Texte de la page
Outre la justice, les autorités nationales avaient été alertées à l’époque.
Dans le cadre de son enquête, Mediapart avait en effet sollicité l’Arcom, ainsi que le cabinet de la ministre déléguée à l’Intelligence artificielle et au Numérique Clara Chappaz, sans recevoir de réponse de la part du ministère.
Sollicité par POLITICO, le cabinet de la ministre n’a pas donné suite au moment de la publication de cet article.
En février, la Ligue des droits de l’Homme (LDH) avait saisi l’Arcom. Sa présidente Nathalie Tehio indique que cette saisine est “restée sans réponse”. Elle précise cependant qu’il s’agit d’un délai “courant” pour l’Arcom, dont elle estime le temps de réponse à environ six mois. “Il y a une question de moyens” pour cette institution, regrette Nathalie Tehio.
Entre les mailles du filet des autorités
C’est ainsi que la plateforme Kick semble avoir échappé au contrôle des régulateurs du numérique.
Bien que l’Union européenne ait renforcé ces dernières années sa régulation des plateformes, les autorités françaises et bruxelloises ont en effet tardé à établir le contact avec Kick, et notamment à identifier si la plateforme avait une représentation en Europe — comme le requiert le règlement européen sur les services numériques (Digital Services Act).
Le détail est pourtant loin d’être anodin : les marges de manœuvre de l’Arcom dépendent du pays où Kick a désigné son représentant légal. S’il est installé dans un autre Etat membre de l’Union Européenne (UE), c’est alors le régulateur de ce pays qui est chargé de superviser la plateforme.

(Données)
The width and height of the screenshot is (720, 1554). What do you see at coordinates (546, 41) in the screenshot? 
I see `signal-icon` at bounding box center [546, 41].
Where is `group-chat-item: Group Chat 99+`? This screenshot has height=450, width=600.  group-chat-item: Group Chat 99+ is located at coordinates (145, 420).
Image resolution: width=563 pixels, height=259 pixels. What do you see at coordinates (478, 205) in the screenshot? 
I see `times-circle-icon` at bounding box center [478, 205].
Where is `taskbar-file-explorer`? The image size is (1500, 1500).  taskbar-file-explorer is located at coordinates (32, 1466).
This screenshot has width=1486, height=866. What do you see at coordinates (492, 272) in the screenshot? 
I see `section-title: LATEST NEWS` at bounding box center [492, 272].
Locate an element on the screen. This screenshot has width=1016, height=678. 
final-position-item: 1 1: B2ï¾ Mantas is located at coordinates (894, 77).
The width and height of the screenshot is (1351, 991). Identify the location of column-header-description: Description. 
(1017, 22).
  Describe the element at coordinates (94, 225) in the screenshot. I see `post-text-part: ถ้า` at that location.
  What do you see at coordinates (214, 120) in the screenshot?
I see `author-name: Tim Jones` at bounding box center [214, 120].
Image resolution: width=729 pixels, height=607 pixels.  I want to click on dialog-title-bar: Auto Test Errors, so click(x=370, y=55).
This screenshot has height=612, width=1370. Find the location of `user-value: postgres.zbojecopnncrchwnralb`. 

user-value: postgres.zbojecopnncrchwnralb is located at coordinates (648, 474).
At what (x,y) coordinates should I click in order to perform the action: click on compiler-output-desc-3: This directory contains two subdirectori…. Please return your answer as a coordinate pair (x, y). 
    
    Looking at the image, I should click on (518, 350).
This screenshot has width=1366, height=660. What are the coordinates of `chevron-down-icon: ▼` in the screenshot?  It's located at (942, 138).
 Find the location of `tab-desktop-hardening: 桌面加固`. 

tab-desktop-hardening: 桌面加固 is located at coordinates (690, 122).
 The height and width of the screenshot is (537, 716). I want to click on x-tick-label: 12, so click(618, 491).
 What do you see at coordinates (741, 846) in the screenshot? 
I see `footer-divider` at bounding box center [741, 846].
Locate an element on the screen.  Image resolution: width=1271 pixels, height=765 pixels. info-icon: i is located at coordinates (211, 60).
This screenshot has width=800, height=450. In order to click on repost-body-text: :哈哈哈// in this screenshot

À faire A
D'après le texte sur Kick et l'Arcom, à combien Nathalie Tehio estime-t-elle le temps de réponse de l'Arcom ?
À faire B
Mettez à jour le passage du texte sur Kick et l'Arcom qui va de « Dans le cadre » jusqu'à « regrette Nathalie Tehio. » en remplaçant « février » par « mars ».

Réponse rédigée A
À environ six mois.

Réponse rédigée B
Dans le cadre de son enquête, Mediapart avait en effet sollicité l’Arcom, ainsi que le cabinet de la ministre déléguée à l’Intelligence artificielle et au Numérique Clara Chappaz, sans recevoir de réponse de la part du ministère.
Sollicité par POLITICO, le cabinet de la ministre n’a pas donné suite au moment de la publication de cet article.
En mars, la Ligue des droits de l’Homme (LDH) avait saisi l’Arcom. Sa présidente Nathalie Tehio indique que cette saisine est “restée sans réponse”. Elle précise cependant qu’il s’agit d’un délai “courant” pour l’Arcom, dont elle estime le temps de réponse à environ six mois. “Il y a une question de moyens” pour cette institution, regrette Nathalie Tehio.